What to do
Decide whether each statement below agrees with the Twisp River Fire text, answering yes or no and quoting the words of the text that settle it. 1. The friends' house near the river was destroyed by the fire. 2. The writer's household evacuated for two days. 3. The recent cooler weather kept the aircraft on the ground.

Excerpt
--------------------------------

Weather has assisted fire fighters in the containment of the Twisp River Fire during the last few days. After a week of smothering smoke cloaking our valley, a couple of cold fronts passed through over the weekend, clearing the air with breezes and some rainfall. It’s a great relief. Yesterday brought blue skies and cool temperatures and a smoke-free atmosphere to the Methow. I hope the same thing is happening with the rest of the fire-ravaged landscape around the west.

Many homes in the Twisp River valley were saved by dedicated fire fighters. Our friends’ house is one of those. They live near the river and they asked me to come by to photograph their home and surroundings to preserve the memories of this event. Yesterday we joined them for a tour of their burned property. While much of the garden was burned, there is still food to salvage. The tomatoes, despite their scorched skin are still good on the inside! Corn cooked on the stalk tastes like corn cooked on the grill. Rhubarb is already coming back and the zucchini plant has new blossoms! This garden is a fire survivor!

Last year we were some of the fire survivors. This year, with the devastating fires in North Central Washington, there are many more fire survivors.

If you follow the news, you have probably seen my little town’s name featured the last few days. A human-caused fire started just a few miles from Twisp and rapidly burned some houses and took the lives of three fire fighters. It’s been an enormous tragedy.

We evacuated for two days while the fire behavior and wind were erratic and there was a possibility it could come over the ridge to our house. Luckily for us, it did not. The fire line is about a mile and a half away, as the raven flies. We returned, even though the whole valley was on level 3 evacuation notice, to see what was going on and to make our place safer. We keep our bags packed in case we need to flee again. Friday evening we went to Patterson Lake and watched the aerial fight to slow down the fire’s approach to a forested neighborhood. The pilots flying these planes are tremendously courageous to do what they do. Who ever imagined that DC10’s would be used for fire suppression? In addition to the big jets there are at least four small planes that can fly across a lake’s surface and suck water into pontoons to be dropped on the burning fire. There have been a wide variety of helicopters and other planes in use also.

The last couple of days there has been some cooler weather, holding the smoke close to the ground smothering most of Washington and grounding the aircraft. This does help the fire fighters on the ground because it also slows down the progress of the fire. When it warms up again and they can see the landscape, hopefully they will see a fire that can be contained.

And this is just one of the smaller fires that are consuming the landscape of our region. The Okanogan fires are much larger and threatening more homes.

--------------------------------

Given data
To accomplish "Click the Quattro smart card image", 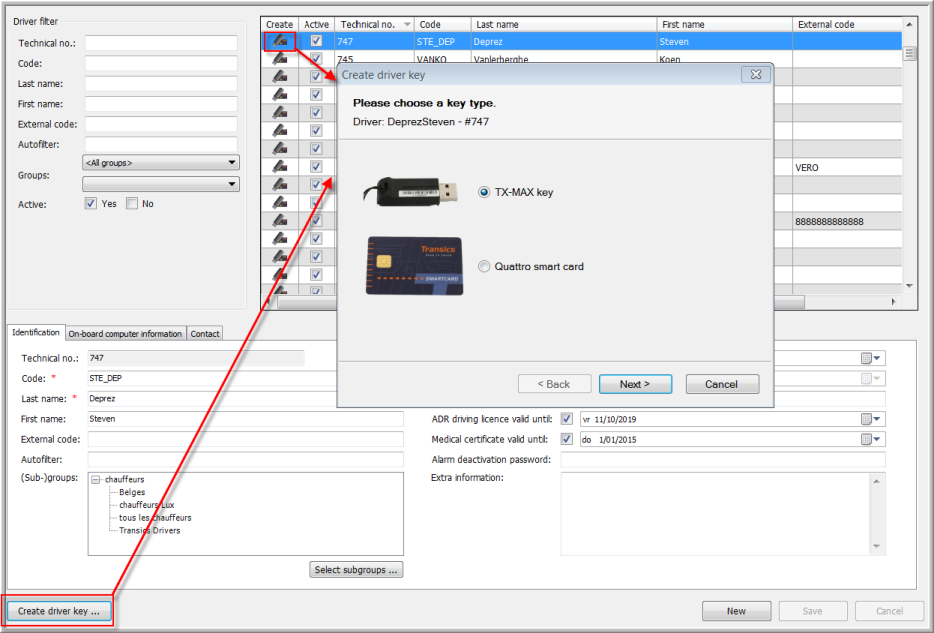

--------------------------------

Final answer
1. No: "Many homes in the Twisp River valley were saved by dedicated fire fighters. Our friends’ house is one of those."
2. Yes: "We evacuated for two days while the fire behavior and wind were erratic"
3. Yes: "holding the smoke close to the ground smothering most of Washington and grounding the aircraft."